Before I dive into the numbers let me make one thing very clear: any hunger is unacceptable, regardless of the cause, regardless of the population. Even if it was one percent of military personnel needing a food bank to fill the gap, that would still be unacceptable. It would still be cause for us to pause and do something about it.

Back to the report, where we are going to focus on that number.

The survey asked over 600,00 food bank users nationwide a long series of questions, including whether or not anyone in their household had served in the military and whether or not any of them are currently serving. Four percent of those who responded said that a household member is currently serving in Guard, Reserve or Active Duty military (including the Coast Guard).

Extrapolated out to four percent of the total number of food bank users in their network, that number equals 25 percent of the nation's combined Guard, Reserve and Active Duty populations.

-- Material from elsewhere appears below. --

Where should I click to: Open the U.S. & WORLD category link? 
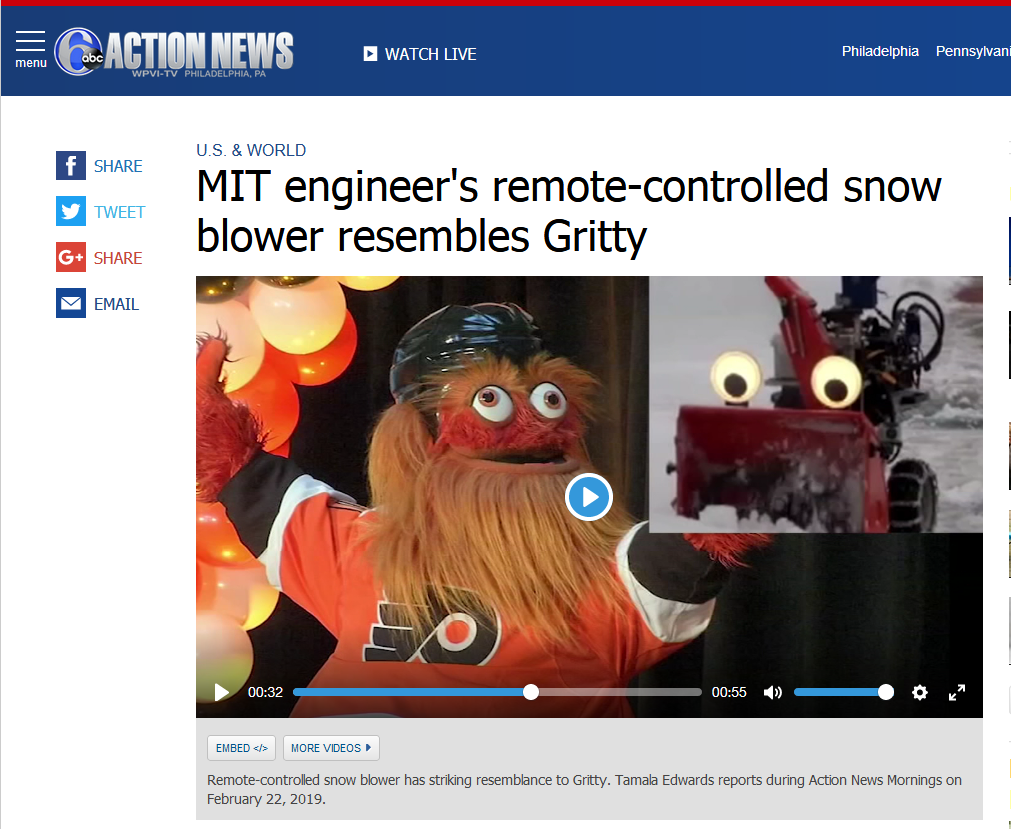[x=251, y=150]
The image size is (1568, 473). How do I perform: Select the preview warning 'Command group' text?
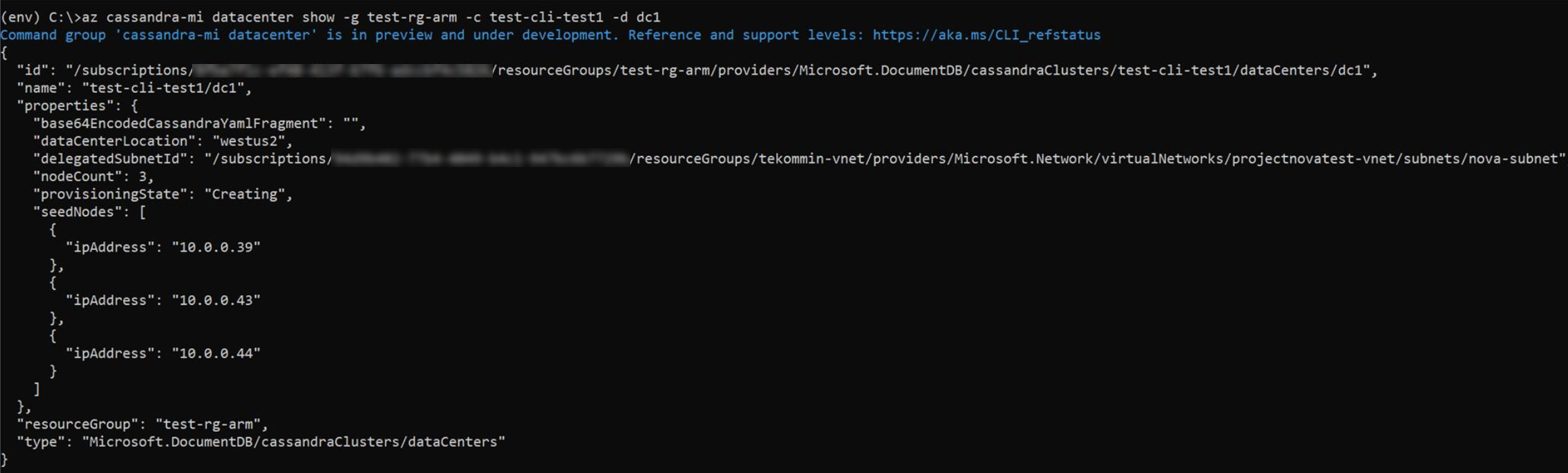coord(53,35)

You can read all about the study and official reactions over here in my Military.com story. 


Like with food stamp at the commissary statistics, which capture all commissary users not just active duty ones, this report creates the ideal atmosphere for the wildly inappropriate use of statistics with the military population.

And it lets the civilian media's total ignorance of the military shine bright as the day is long.

Here's why:

To the average civilian person (and, sadly, media member) military-is-military-is-military. There's no difference between the very important citizen soldier who generally wears the uniform one weekend a month and is paid accordingly, and the folks who wear it every day and are, therefore, paid more.

(Before you think I'm discrediting Guardsmen and Reservists -- I'm not. You do a hugely important work. You are just on a different schedule and compensated accordingly ... although I have heard horror stories of the challenges of getting compensated at all. But we all have our problems with finance. Still haven't seen a certain several month separation pay here and it's been 2.5 years).

Without knowing those differences the logical next step is to say "I can't believe we are paying 25 percent of our military so little that they have to go to a food bank!" And they aren't picturing the folks who are paid for a weekend a month. They are picturing the active duty ones.

Is there suffering? Yes. Do some military families, including active ones, have a hard time for whatever reason? Yes. Does much the military feel underpaid? Probably (although statistically, according to the DoD, that isn't accurate).

But saying "25 percent of military families use food banks" without clarifying that a likely HUGE lump of these people are not full time military is criminally inaccurate. That's how you end up with stories like this one from NBC and this one from NPR (not quite so bad as the NBC one).